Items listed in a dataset
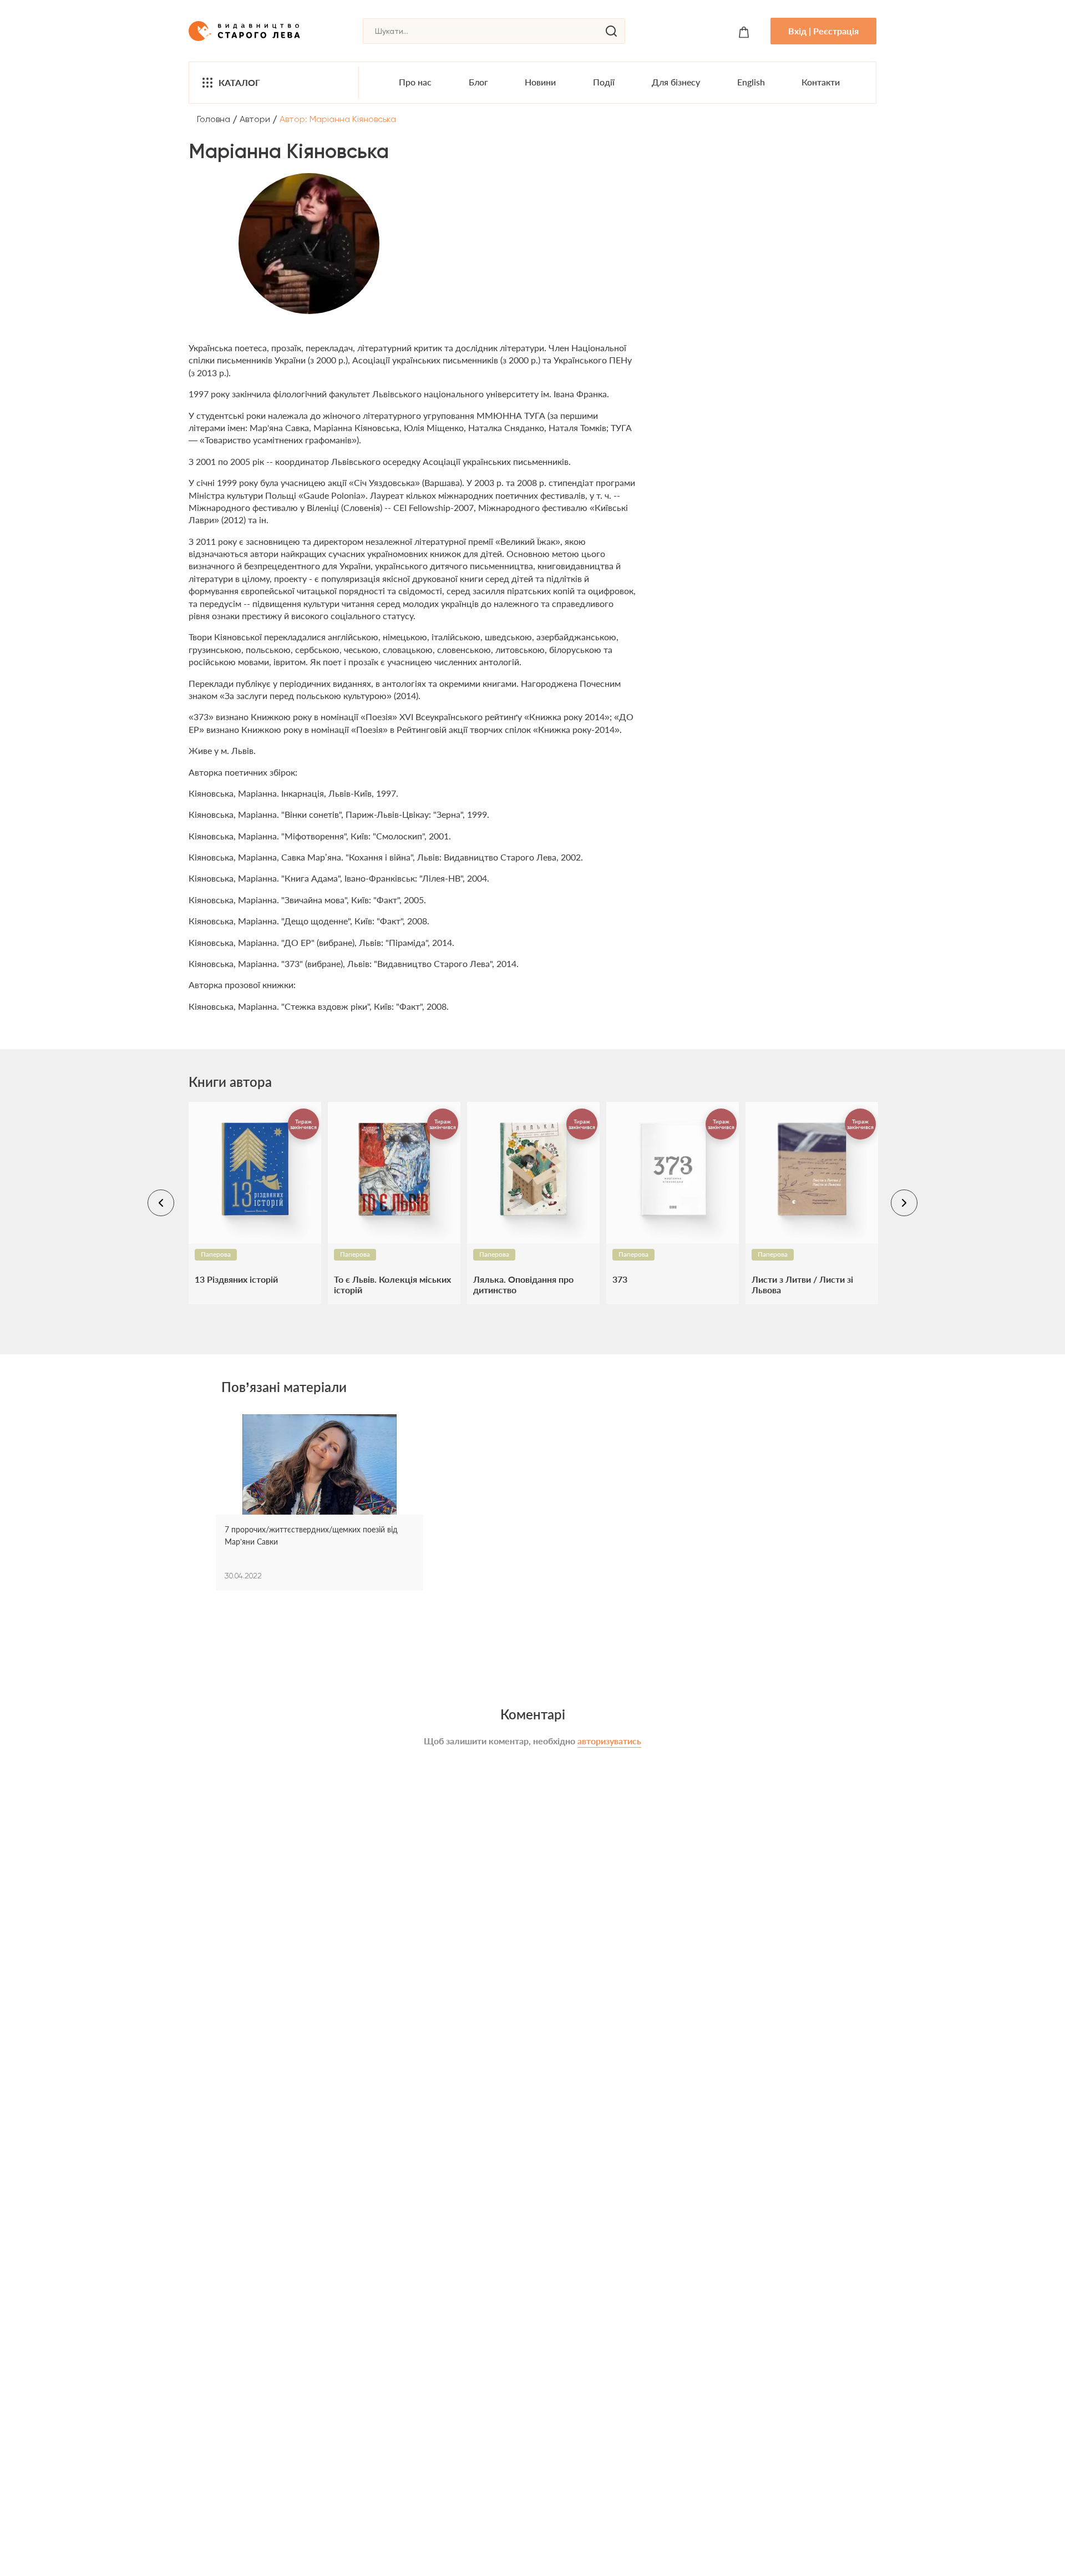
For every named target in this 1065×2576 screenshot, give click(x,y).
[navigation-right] (904, 1203)
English (751, 82)
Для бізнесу (676, 82)
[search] (611, 31)
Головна (213, 119)
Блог (478, 82)
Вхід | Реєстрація (823, 31)
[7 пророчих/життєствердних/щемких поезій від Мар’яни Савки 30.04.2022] (319, 1468)
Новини (540, 82)
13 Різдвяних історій (236, 1279)
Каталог (239, 82)
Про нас (415, 82)
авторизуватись (609, 1740)
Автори (255, 119)
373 (619, 1279)
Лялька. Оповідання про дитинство (523, 1284)
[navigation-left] (161, 1203)
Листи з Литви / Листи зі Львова (802, 1284)
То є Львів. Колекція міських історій (392, 1284)
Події (604, 82)
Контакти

## WORK TO COMPLETE
Print, exactly and only, the lines running from the one with "Лялька. Оповідання про дитинство (523, 1284)" to the end of the data above.

## EXERCISE OUTPUT
Лялька. Оповідання про дитинство (523, 1284)
[navigation-left] (161, 1203)
Листи з Литви / Листи зі Львова (802, 1284)
То є Львів. Колекція міських історій (392, 1284)
Події (604, 82)
Контакти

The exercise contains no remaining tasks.